- _EXERCISE TEXT_:
_____
Substance P is a peptide distributed in the brain and spinal cord in addition to the enteric nervous system (12). Substance P causes vasodilation, which results in increased blood flow in hepatic, mesenteric and portal vascular beds, and inhibits intestinal acid secretion and intestinal absorption (12,29). The fact that there was minimal vasorelaxation of the colonic vessel rings in this study combined with the lack of a measurable increase in colonic arterial or venous plasma during low-flow ischemia and reperfusion (19) suggests that SP probably has a minor role in regulation of the colonic vasculature under physiologic or pathophysiologic conditions in horses.

Overall, colonic arteries with intact endothelium were more sensitive and responded to the neuropeptides evaluated in this study with a greater magnitude of relaxation than those without endothelium. This indicates that the relaxant effects of these neuropeptides on colonic arteries are dependent upon intact, functional endothelium. Lack of a significant difference in the percentage maximal response of colonic arteries with intact endothelium and those incubated with L-NAME may indicate that other endothelium-dependent relaxant mechanisms are involved. Although the concentration of L-NAME in the bath may have been insufficient to completely abolish the release of NO, we believe this is unlikely since a 10⁻⁵ M, a relatively high concentration, was used.
_____
- _TASK ITEM 1_: In the passage on colonic arteries, what concentration of L-NAME was used?
- _TASK ITEM 2_: List every vascular bed that the passage on colonic arteries says gets increased blood flow from substance P.
The entries that follow have nothing to do with the passage on colonic arteries.
_____
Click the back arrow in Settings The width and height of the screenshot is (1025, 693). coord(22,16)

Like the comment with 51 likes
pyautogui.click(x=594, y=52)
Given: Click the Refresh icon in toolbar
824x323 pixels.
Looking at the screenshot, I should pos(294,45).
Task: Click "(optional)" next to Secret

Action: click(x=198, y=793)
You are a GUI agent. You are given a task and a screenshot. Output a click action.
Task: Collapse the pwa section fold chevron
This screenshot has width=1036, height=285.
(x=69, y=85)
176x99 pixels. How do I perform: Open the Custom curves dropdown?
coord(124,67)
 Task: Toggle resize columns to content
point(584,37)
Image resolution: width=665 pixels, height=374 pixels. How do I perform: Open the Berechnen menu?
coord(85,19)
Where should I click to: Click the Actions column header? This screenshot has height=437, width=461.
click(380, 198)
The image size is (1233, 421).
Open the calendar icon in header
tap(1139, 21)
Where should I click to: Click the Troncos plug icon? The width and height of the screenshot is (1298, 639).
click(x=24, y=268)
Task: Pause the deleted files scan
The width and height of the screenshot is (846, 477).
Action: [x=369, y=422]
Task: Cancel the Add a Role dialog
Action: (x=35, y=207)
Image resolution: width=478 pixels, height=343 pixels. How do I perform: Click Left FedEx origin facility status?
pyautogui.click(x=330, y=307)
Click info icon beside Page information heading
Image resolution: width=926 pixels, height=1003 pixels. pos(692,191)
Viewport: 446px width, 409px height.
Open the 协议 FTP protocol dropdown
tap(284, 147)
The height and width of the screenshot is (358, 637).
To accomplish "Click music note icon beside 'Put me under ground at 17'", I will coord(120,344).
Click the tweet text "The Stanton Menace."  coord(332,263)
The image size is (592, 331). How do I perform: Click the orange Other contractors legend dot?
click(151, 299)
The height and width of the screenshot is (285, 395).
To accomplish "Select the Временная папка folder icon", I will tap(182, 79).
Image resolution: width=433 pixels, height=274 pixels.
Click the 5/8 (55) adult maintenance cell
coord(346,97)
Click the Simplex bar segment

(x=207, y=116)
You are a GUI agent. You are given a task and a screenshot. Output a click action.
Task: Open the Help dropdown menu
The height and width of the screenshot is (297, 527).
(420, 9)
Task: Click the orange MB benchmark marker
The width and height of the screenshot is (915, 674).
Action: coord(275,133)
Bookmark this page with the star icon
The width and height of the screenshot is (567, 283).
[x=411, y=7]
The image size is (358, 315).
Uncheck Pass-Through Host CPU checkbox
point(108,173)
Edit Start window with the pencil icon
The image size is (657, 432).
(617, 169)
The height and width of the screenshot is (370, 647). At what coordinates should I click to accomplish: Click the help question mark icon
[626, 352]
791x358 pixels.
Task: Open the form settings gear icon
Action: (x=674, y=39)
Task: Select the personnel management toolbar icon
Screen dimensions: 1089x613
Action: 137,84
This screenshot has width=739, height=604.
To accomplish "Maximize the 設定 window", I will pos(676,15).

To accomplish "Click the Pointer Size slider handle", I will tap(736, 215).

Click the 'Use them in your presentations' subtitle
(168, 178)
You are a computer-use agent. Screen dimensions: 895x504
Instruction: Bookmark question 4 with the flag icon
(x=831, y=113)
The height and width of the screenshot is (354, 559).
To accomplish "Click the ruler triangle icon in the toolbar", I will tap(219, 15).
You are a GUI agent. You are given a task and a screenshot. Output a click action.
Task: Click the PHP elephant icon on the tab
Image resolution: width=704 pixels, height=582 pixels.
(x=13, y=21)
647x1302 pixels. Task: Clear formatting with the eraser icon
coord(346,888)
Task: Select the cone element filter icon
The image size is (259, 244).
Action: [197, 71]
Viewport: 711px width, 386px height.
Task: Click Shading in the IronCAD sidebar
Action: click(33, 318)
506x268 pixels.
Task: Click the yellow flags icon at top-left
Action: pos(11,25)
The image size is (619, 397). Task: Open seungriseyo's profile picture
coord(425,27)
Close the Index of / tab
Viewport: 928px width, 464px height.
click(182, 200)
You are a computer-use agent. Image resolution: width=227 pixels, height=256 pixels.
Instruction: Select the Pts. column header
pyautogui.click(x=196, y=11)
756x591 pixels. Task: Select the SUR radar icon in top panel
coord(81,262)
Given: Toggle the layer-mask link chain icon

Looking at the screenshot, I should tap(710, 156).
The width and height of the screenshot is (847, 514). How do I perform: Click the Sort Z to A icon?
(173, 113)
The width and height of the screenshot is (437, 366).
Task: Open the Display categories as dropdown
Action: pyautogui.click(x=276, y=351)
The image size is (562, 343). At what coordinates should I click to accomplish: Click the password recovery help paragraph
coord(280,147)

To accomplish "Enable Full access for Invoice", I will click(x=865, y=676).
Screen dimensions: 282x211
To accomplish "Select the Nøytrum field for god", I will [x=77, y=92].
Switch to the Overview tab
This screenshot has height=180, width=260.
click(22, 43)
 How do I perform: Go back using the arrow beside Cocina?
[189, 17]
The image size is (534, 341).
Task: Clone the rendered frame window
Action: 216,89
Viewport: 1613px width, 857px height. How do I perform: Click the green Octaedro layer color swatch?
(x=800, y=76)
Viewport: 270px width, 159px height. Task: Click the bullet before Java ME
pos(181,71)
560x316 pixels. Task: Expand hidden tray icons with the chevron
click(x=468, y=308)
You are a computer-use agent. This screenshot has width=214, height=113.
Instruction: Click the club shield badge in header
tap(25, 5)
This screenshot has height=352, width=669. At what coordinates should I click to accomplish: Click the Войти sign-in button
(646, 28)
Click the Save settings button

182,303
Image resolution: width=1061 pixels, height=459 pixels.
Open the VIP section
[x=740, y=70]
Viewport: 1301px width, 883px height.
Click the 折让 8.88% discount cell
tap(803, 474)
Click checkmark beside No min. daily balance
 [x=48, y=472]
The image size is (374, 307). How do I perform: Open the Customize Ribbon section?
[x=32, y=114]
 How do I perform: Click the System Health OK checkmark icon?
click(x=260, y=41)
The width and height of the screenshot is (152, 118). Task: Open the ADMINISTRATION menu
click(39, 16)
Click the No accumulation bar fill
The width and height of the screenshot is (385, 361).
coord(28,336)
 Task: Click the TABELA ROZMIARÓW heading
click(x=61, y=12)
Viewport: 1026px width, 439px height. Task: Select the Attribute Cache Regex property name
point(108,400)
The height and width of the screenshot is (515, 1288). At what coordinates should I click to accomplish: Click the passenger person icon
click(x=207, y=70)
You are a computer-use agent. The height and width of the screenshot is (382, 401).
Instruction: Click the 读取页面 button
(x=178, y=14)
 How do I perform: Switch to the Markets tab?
_____
- _ANSWER AREA 1_: 10⁻⁵ M

- _ANSWER AREA 2_: hepatic, mesenteric, portal